We are AISG. We are so happy to see you using the coref package. This package is very fast!
[['We', 'We'], ['the coref package', 'This package']]
[((0, 0), (4, 4)), ((12, 14), (16, 17))]
Alice goes down the rabbit hole. Where she would discover a new reality beyond her expectations.
[['Alice', 'she', 'her']]
[((0, 0), (8, 8), (15, 15))]
Mary saw Susan at the park. She was playing with a frisbee. They then conversed.
[['Susan', 'She']]
[((2, 2), (7, 7))]
Alice went to the library because she wanted to borrow a book. She found a novel by Kenrick and decided to check it out. As Alice walked home, she bumped into her friend Clara, who asked her what she had borrowed. Alice showed it to Clara, and they talked about the author for a while.
[['Alice', 'she', 'She', 'Alice', 'she', 'her', 'her', 'she', 'Alice'], ['a novel by Kenrick', 'it', 'it'], ['her friend Clara , who asked her what she had borrowed', 'Clara'], ['Kenrick', 'the author']]
[((0, 0), (6, 6), (13, 13), (27, 27), (31, 31), (34,

## Remarks
- Similar results to fastcoref
- All Maverick models use DeBERTa-v3 (both base and large) which can model very long input texts.
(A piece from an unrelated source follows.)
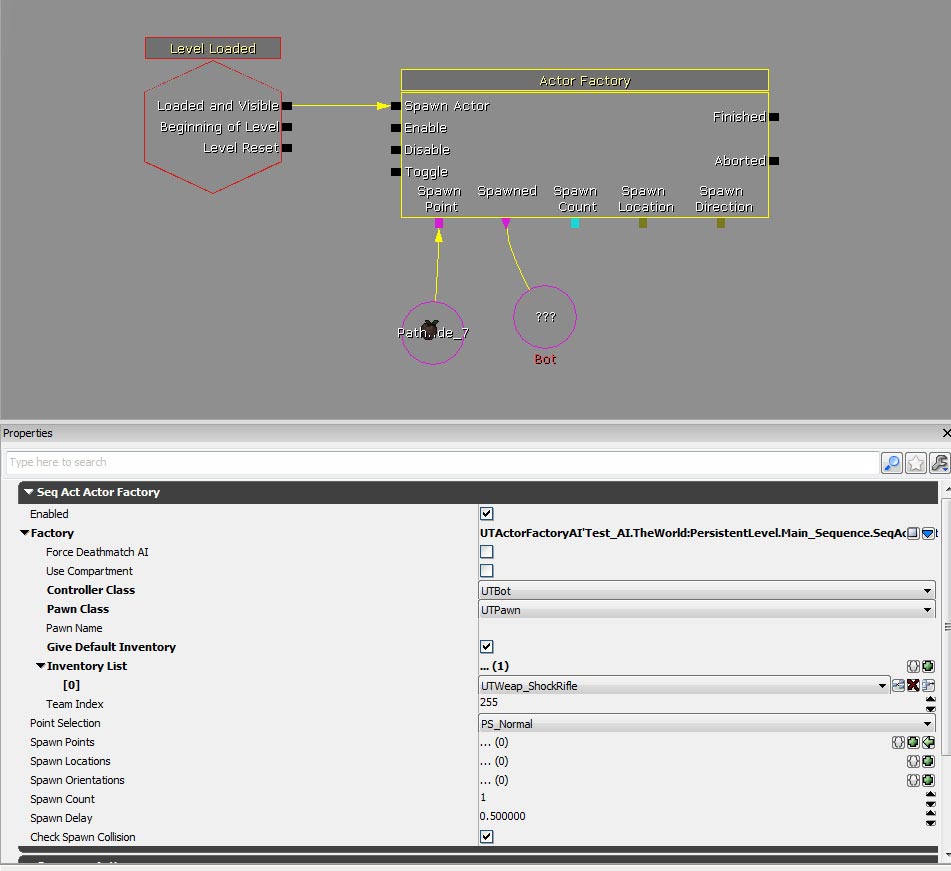Image resolution: width=951 pixels, height=871 pixels.
Task: Select the Actor Factory node title
Action: click(x=584, y=81)
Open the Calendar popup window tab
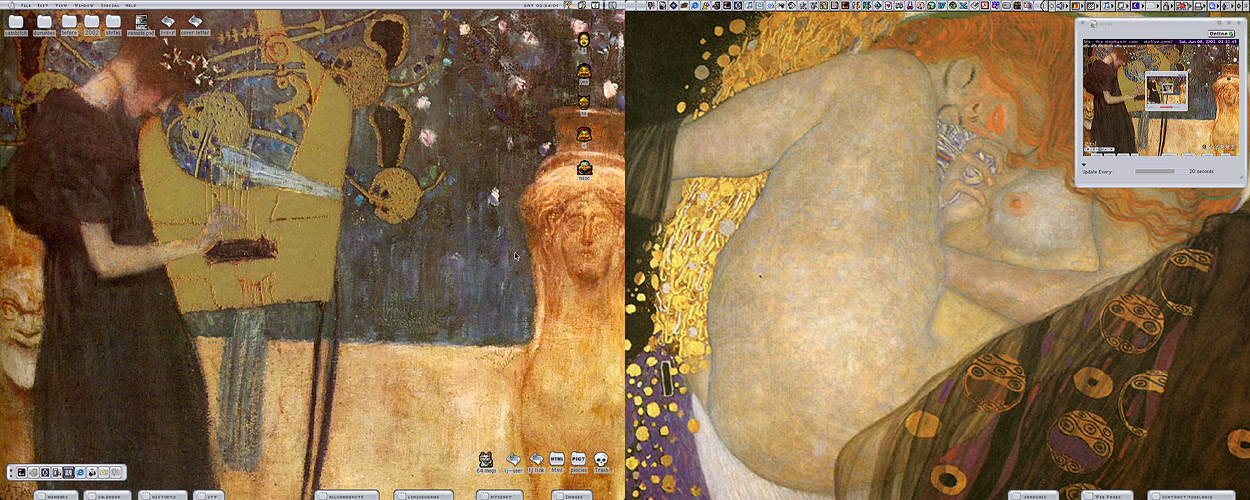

DeBERTa_large can handle sequences up to 24,528 tokens, making it better for long context. But this is very computationally expensive as attention mechanism incurs quadratic computational complexity (unlike Longformer, which uses sliding window attention mechanism for linear time complexity of O(nw) where w is the window size). 

In [6]:
from src.components.coreference_models import MaverickCoreferenceModel

my_model = MaverickCoreferenceModel(device="cpu")
my_model.predict(texts[0])

sapienzanlp/maverick-mes-ontonotes loading


[Cluster(mentions=[Mention(char_idx=(0, 1), content='We'), Mention(char_idx=(13, 14), content='We')]),
 Cluster(mentions=[Mention(char_idx=(46, 62), content='the coref package'), Mention(char_idx=(65, 76), content='This package')])]